The first thing I thought when I heard that the Red Cross was going to be accepting homosexualiac blood was: “can I just buy bottle of it to drink before I go to the gym?”
The Red Cross on Monday implemented the Food and Drug Administration’s (FDA) updated blood donation guidance focusing on individual risk factors and aiming to reduce restrictions on men who have sex with men.
“The American Red Cross is now welcoming more donors into its lifesaving mission through updated FDA blood donation eligibility guidelines that eliminate longstanding broad, time-based deferrals based on sexual orientation,” the Red Cross said in a statement.
Blood donations to the Red Cross account for about 40 percent of all U.S. blood and blood components.
In May, the FDA issued new guidance that recommended “individual risk-based questions” for all donors regardless of sexual orientation, sex or gender. The agency’s prior restrictions barred men who have sex with men from donating blood unless they abstained from sex with another man for three months prior to donating.
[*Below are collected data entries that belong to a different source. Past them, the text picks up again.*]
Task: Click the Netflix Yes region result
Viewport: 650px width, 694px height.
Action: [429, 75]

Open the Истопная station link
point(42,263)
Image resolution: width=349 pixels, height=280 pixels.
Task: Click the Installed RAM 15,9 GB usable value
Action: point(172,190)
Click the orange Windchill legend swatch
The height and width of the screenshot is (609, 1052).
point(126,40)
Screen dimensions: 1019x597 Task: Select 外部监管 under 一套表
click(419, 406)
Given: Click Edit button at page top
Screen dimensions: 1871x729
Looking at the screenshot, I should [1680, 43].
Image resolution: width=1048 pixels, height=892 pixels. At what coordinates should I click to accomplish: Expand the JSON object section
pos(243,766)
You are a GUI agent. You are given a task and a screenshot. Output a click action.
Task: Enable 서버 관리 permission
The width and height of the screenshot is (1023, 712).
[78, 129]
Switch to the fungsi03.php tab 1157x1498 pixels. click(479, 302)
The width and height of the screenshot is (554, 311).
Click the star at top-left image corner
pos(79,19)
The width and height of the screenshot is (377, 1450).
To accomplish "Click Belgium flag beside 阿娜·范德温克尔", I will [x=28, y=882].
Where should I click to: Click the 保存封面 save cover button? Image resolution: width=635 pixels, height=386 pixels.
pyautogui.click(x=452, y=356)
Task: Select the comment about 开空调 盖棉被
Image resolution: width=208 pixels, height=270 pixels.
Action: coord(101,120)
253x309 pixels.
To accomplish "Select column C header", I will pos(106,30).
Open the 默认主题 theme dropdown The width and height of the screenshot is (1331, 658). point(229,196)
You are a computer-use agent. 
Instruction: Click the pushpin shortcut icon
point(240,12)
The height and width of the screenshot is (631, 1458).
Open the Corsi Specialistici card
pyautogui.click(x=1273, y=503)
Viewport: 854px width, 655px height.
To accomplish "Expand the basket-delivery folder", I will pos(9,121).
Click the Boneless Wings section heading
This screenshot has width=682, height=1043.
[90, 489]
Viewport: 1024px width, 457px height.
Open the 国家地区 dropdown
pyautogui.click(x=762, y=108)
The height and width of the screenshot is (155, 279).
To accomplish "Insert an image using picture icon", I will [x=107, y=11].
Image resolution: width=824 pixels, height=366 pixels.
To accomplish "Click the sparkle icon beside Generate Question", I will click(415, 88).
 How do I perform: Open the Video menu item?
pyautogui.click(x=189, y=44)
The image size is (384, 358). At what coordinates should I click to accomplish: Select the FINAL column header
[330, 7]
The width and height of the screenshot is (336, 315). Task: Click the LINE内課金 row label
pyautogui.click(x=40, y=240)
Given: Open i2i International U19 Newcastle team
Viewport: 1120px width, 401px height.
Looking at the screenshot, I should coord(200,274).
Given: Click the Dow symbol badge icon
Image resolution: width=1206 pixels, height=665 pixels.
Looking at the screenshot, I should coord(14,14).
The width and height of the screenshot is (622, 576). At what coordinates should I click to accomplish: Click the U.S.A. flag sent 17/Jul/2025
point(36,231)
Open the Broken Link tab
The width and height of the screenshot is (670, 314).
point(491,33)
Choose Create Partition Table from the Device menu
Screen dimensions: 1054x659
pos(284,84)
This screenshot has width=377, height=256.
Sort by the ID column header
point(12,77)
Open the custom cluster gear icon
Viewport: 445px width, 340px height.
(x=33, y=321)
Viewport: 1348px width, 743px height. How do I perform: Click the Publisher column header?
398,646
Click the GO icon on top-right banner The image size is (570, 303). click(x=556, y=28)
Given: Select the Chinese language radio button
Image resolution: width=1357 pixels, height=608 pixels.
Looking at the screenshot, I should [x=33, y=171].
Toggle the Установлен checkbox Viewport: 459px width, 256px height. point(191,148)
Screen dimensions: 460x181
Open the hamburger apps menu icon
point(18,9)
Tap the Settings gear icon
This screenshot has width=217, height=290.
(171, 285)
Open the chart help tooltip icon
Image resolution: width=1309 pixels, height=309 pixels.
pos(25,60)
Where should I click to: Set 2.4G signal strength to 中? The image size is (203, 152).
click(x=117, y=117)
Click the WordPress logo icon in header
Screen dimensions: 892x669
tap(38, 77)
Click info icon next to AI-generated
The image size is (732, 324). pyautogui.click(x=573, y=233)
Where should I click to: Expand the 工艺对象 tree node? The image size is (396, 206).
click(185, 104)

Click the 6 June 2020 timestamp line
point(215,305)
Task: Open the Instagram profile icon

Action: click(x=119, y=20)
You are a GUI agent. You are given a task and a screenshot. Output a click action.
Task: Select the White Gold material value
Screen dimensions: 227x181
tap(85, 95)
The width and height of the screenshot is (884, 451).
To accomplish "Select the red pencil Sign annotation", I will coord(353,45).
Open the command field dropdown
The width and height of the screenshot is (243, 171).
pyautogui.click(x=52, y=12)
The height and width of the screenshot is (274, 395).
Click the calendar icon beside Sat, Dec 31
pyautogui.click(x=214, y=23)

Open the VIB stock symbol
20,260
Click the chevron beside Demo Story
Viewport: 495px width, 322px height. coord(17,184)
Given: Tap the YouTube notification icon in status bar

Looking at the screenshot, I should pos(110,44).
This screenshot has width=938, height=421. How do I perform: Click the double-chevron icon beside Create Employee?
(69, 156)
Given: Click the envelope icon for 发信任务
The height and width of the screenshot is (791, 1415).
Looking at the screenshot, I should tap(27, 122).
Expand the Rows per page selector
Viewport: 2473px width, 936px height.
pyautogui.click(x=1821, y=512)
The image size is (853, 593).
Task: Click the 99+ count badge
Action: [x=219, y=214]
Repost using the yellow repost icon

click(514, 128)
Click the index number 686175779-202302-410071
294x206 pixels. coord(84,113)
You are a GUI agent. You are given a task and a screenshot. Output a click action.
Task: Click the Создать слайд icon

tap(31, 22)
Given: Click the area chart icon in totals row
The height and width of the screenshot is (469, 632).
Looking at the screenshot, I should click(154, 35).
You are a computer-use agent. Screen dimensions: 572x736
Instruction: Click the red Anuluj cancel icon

“It hurt. It hurt my feelings.”
The new guidance forgoes time-based restrictions and instead would defer any prospective donors who report having a new sexual partner, more than one sexual partner and having anal sex with said partners in the past three months.
I’ve always been against blood transfusions, because the concept seems sick and wrong.
But then I’ve been like “well, my feelings on this aren’t really strong enough that they wouldn’t change if I was on a table bleeding out after a car accident.”
But at this point, with this faggot addition, I think you should be able to put “NO BLOOD TRANSFUSIONS” on your driver’s license next to where it says “NOT AN ORGAN DONOR.”
These faggots are obsessed with putting their blood into other people’s bodies, and I think that even if the idea didn’t bother you otherwise, that is enough to really make you uncomfortable.